Real estate investors are often looking for ways to further diversify their portfolios. In the same way that investors who focus on publicly traded stocks don’t solely focus on one type of asset class, real estate investors often like to hold investments in varying types of real estate.
In addition to choosing between different types of real estate, many investors also like to find ways to pursue truly passive income. While purchasing, improving, managing, and liquidating properties can be profitable, it’s also incredibly time consuming. Fortunately, real estate investment trusts, also referred to as REITs, provide investors with the opportunity to not only invest in different types of real estate, but to do so in a completely passive manner.
What Is a REIT?
A REIT is headed up by an individual or company (usually a company) who oversees the purchase, improvement, management, and eventual liquidation of numerous properties.
REITs were established back in 1960, when Congress made it legal for investors to purchase shares in commercial real estate portfolios. Up until then, only accredited investors were eligible to take part in these investment opportunities, and even then they had to go through large, well-established financial intermediaries.

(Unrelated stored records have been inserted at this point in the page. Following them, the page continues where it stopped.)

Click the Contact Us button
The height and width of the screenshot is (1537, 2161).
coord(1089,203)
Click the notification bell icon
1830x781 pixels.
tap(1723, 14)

In most cases, REITs specialize in one particular property type. For instance, if you want to invest in office spaces, you will need to find a REIT that specializes in that type of property. If residential property is your chosen field, you can find REITs that specialize in residential properties.
Once you’ve chosen your REIT of choice, you purchase shares in the same way that you would purchase shares in a stock . Based on the amount of money that you invest, you could receive dividends in the same way that you would in virtually any other type of investment.
What Does a Residential REIT Look Like?
There are multiple types of residential REITs, but at their core, they all operate the same way. Within the REITs that purchase properties, there are often sub-specialties. For instance, some REITs specialize in purchasing single-family homes, while others purchase apartment complexes or student housing, if they are investing in an area near a college.
Investing in these options is relatively straight forward. As an investor, you find a publicly-traded residential REIT that you’re comfortable investing in. You then determine how many shares you want to purchase and make your investment. In some cases, there may be a minimum number of shares that investors have to purchase, so you’ll want to check on that as well. Once you’ve invested, you will receive a portion of any dividends generated by the trust when they distribute their dividends among investors, as well as potential capital/price appreciation of a REIT.
Residential REITs are an evergreen option for investment property, as there are always people looking for housing. Choosing a suitable REIT for your portfolio is largely contingent on your current resources, investment strategy, and financial goals. Pursuing these truly passive income opportunities can be a tool to help build your own net worth while diversifying your portfolio.